Diet and Diabetes

November is National Diabetes Month and here's why you should pay attention.

The CDC estimates that 30.3 million Americans have diabetes, but nearly a quarter of those people don't even know it. 84.1 million Americans have pre-diabetes, but 9 out of 10 of those people don't even know it! This means higher medical costs and increased risk for serious health complications (like vision loss, kidney failure, heart disease, stroke, and even losing toes, feet, or legs) if not managed properly.
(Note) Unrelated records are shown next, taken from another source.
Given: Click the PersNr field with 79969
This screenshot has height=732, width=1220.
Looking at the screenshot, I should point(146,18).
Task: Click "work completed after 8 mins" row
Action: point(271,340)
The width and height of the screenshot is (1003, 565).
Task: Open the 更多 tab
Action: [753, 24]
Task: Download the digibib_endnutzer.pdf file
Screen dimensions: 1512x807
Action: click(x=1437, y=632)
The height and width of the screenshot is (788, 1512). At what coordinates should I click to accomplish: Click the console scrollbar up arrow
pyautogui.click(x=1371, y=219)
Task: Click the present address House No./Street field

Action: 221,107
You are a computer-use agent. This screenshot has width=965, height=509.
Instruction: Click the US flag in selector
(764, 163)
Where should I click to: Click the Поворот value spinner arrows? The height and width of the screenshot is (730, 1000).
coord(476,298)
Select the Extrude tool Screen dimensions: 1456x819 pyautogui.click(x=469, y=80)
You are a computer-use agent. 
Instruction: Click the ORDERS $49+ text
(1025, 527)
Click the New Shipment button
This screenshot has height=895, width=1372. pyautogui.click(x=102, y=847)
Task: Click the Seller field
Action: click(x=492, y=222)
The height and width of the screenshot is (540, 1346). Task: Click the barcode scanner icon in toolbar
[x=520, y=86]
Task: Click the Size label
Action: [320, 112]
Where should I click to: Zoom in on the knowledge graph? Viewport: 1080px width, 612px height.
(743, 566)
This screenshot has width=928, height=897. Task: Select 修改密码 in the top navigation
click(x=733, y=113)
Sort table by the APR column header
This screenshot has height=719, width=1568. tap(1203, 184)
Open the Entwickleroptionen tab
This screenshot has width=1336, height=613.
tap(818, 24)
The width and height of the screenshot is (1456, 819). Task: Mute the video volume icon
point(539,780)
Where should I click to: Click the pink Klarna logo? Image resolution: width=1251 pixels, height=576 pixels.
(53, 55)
This is serious.

I'm not giving you all of these stats just to freak you out, but in adults about 95% of those diagnoses are type 2 diabetes compared to type 1. What I want you to know is that pre-diabetes can be REVERSED. Type 2 diabetes can be PREVENTED. And for those already diagnosed, their diabetes can be MANAGED. How do we do it? With healthy eating habits and regular physical activity! It's not a glamorous answer, but it is so simple (I'm not saying eating healthy and exercising are easy, because changing our behaviors and daily habits is really hard work). You guys, the answer is diet and exercise! This is actually good news! Knowledge is power, and taking your health into your own hands can empower you to live a long and healthy life if you choose.


  • Being overweight

  • You're 45 years or older

  • Having a parent or sibling with type 2 diabetes

  • Being physically active less than 3 days per week

  • You're African American, Hispanic/Latino, American Indian, Alaska Native


  • Familiarize yourself with foods that break down into sugar in the body and increase your blood sugar.

Fruit and fruit juice

Breads, cereal, and grains

Beans, peas, and lentils

Starchy vegetables

Milk and yogurt

Sweets and desserts

  • Follow a "consistent carbohydrate diet" throughout the day. Notice that I didn't say " avoid all carbs"! You don't have to eliminate carbohydrates in order to stabilize your blood sugar. A consistent carbohydrate diet means evenly distributing your carb intake throughout the day, and consuming no more than 45-60 grams per meal for women; 60-75 grams per meal for men. Snacks should be capped at 15-30 grams of carbs.

  • Choose quality carbohydrate sources with at least 3-5 grams of fiber per serving and are jam packed with vitamins and minerals.

  • Reduce the amount of added sugar consumed per day from things like sweets, processed foods, and sugar-sweetened beverage.

  • Avoid going longer than 5 hours in between meals and snacks.

  • Build a well balanced plate by emphasizing Protein + Fat + Fiber. Our body digests protein, fat, and fiber much slower than overly processed refined carbs which stabilizes blood sugar and regulates insulin levels.

  • Get out and sweat! Exercise helps lower blood sugar because of the muscle's ability to use it for energy. Make it a goal to move every single day even if you start out with a 10 minute walk. Start where you can and gradually increase to 20 minutes, 30 HOUR over time.

Controlling your blood sugar and adapting new eating habits doesn't have to mean depriving yourself of the foods you love. I very much believe in the philosophy that ALL FOOD CAN FIT within a healthy lifestyle. But don't misinterpret that as 'eat whatever and however much you want all the time'. With the necessary tools and strategies you can find the balance to living a healthy, vibrant, and fulfilling life.